■ MATERIAL FOR THIS TASK ■
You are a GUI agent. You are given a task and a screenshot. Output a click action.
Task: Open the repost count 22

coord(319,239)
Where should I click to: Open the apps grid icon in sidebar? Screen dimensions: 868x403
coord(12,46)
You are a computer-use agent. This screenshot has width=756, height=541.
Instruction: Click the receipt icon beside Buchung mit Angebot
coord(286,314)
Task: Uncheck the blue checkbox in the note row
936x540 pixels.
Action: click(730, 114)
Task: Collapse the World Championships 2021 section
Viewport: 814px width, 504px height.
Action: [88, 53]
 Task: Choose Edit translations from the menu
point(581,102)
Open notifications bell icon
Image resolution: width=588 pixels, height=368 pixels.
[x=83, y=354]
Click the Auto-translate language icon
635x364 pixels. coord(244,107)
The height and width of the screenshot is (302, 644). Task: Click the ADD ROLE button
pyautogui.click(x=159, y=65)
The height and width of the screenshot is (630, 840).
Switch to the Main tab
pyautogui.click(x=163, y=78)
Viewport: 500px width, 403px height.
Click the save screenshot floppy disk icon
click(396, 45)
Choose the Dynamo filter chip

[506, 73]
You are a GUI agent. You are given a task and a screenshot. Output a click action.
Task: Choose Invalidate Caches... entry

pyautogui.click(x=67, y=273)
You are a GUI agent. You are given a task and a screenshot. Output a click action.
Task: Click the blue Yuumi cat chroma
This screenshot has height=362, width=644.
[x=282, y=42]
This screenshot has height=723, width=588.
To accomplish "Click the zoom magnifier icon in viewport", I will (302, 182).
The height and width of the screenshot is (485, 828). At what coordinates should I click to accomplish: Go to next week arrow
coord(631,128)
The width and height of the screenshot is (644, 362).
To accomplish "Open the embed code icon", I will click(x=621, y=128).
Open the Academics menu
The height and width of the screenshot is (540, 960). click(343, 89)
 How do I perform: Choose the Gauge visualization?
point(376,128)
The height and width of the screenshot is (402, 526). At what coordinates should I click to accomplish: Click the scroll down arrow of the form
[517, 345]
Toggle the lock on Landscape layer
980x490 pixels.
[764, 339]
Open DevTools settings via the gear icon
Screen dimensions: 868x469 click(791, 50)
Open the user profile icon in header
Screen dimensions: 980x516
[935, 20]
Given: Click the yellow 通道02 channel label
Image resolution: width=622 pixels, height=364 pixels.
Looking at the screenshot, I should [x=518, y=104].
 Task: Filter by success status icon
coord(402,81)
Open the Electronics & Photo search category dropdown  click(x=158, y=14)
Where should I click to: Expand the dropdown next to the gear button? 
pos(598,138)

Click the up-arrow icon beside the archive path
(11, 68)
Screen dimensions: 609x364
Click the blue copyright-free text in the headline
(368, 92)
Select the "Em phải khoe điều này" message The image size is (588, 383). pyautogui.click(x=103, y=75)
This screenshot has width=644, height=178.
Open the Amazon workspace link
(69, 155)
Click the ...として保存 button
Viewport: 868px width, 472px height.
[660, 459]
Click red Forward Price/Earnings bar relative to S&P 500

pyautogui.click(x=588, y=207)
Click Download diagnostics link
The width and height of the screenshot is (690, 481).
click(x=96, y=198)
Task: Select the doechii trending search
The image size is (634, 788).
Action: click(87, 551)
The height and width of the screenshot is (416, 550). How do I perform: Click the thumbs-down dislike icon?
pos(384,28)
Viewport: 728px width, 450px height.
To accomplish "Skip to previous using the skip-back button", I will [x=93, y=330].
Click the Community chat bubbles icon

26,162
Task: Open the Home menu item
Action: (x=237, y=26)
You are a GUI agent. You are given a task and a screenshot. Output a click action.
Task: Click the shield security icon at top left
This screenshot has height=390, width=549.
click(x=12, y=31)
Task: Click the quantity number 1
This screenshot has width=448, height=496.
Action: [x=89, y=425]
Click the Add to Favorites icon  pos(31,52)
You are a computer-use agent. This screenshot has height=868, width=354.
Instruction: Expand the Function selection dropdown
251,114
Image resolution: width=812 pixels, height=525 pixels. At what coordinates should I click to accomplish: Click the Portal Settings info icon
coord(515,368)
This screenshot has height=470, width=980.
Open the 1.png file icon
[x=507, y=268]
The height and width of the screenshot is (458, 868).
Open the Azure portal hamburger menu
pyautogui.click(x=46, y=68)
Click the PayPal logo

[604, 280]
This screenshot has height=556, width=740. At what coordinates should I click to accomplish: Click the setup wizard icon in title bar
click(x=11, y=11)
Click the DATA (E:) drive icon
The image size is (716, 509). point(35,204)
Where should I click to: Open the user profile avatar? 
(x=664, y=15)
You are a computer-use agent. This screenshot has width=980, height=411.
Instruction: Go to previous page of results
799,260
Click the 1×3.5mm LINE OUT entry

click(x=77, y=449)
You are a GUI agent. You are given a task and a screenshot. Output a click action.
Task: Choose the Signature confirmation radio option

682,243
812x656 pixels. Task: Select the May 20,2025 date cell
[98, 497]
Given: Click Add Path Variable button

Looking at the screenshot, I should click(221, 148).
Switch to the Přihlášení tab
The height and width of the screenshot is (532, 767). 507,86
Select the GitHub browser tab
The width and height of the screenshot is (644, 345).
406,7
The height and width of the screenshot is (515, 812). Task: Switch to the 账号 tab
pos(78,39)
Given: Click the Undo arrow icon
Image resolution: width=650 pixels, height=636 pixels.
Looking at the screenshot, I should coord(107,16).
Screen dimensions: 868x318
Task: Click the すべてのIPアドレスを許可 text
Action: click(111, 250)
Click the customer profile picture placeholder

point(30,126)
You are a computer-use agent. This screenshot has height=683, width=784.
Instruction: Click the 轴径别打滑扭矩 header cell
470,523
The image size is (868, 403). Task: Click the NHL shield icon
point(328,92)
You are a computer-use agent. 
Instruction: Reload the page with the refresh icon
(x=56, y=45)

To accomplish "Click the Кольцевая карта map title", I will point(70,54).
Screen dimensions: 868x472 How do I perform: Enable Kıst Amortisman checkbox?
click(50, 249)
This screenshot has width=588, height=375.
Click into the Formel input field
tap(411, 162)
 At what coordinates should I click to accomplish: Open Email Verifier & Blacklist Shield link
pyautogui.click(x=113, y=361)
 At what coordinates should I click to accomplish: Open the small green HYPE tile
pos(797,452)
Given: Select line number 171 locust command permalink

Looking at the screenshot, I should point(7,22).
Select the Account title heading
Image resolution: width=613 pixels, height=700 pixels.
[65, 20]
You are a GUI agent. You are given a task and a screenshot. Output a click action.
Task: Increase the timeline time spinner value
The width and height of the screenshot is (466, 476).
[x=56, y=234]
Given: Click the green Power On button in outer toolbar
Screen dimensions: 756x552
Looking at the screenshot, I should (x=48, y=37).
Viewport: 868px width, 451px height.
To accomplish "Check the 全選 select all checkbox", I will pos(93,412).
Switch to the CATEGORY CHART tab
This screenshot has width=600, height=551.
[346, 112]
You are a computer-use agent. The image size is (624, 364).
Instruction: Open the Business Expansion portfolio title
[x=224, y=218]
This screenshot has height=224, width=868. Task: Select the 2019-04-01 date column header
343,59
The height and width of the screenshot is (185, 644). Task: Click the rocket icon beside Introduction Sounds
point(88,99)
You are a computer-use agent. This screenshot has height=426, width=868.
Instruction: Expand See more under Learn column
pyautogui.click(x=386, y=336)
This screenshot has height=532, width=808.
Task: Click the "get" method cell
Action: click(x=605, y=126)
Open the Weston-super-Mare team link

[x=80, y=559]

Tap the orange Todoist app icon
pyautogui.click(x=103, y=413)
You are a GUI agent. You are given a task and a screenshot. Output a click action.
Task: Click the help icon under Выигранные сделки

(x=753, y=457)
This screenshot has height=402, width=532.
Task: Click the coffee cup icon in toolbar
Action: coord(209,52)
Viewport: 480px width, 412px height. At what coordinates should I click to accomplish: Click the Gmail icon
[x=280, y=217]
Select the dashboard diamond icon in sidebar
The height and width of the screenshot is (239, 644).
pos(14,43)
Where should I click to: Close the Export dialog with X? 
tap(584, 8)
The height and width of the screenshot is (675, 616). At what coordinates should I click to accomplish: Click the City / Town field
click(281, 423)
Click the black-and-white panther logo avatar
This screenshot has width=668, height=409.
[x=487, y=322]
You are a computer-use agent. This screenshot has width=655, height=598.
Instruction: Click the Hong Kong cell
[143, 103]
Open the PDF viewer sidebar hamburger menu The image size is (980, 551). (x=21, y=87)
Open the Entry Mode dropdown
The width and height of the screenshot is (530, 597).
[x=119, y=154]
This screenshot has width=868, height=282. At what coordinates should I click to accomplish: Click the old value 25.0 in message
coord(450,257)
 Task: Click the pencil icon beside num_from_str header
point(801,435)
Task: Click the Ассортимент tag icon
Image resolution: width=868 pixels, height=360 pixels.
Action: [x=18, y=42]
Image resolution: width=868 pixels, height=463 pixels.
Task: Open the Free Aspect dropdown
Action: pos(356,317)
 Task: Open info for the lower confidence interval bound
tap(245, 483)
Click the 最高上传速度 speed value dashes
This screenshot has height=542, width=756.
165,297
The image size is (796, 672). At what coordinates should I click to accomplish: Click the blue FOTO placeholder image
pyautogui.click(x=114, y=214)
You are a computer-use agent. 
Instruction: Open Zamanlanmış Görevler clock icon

■ DESCRIPTION OF THE TASK ■
Write out exactly the lines above from the line with "Click the blue copyright-free" through the line with "This screenshot has width=644, height=178.", both of them included, and leave out all other lines.

■ ANSWER FOR THE TASK ■
Click the blue copyright-free text in the headline
(368, 92)
Select the "Em phải khoe điều này" message The image size is (588, 383). pyautogui.click(x=103, y=75)
This screenshot has width=644, height=178.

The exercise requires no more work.